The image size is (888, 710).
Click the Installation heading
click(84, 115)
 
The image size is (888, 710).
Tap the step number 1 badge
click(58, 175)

----------

Tuliskan kembali seluruh entri di atas dengan mengganti "Installation" menjadi "Setup". Bagian lainnya harus tetap sama.

The image size is (888, 710).
Click the Setup heading
click(84, 115)
 
The image size is (888, 710).
Tap the step number 1 badge
click(58, 175)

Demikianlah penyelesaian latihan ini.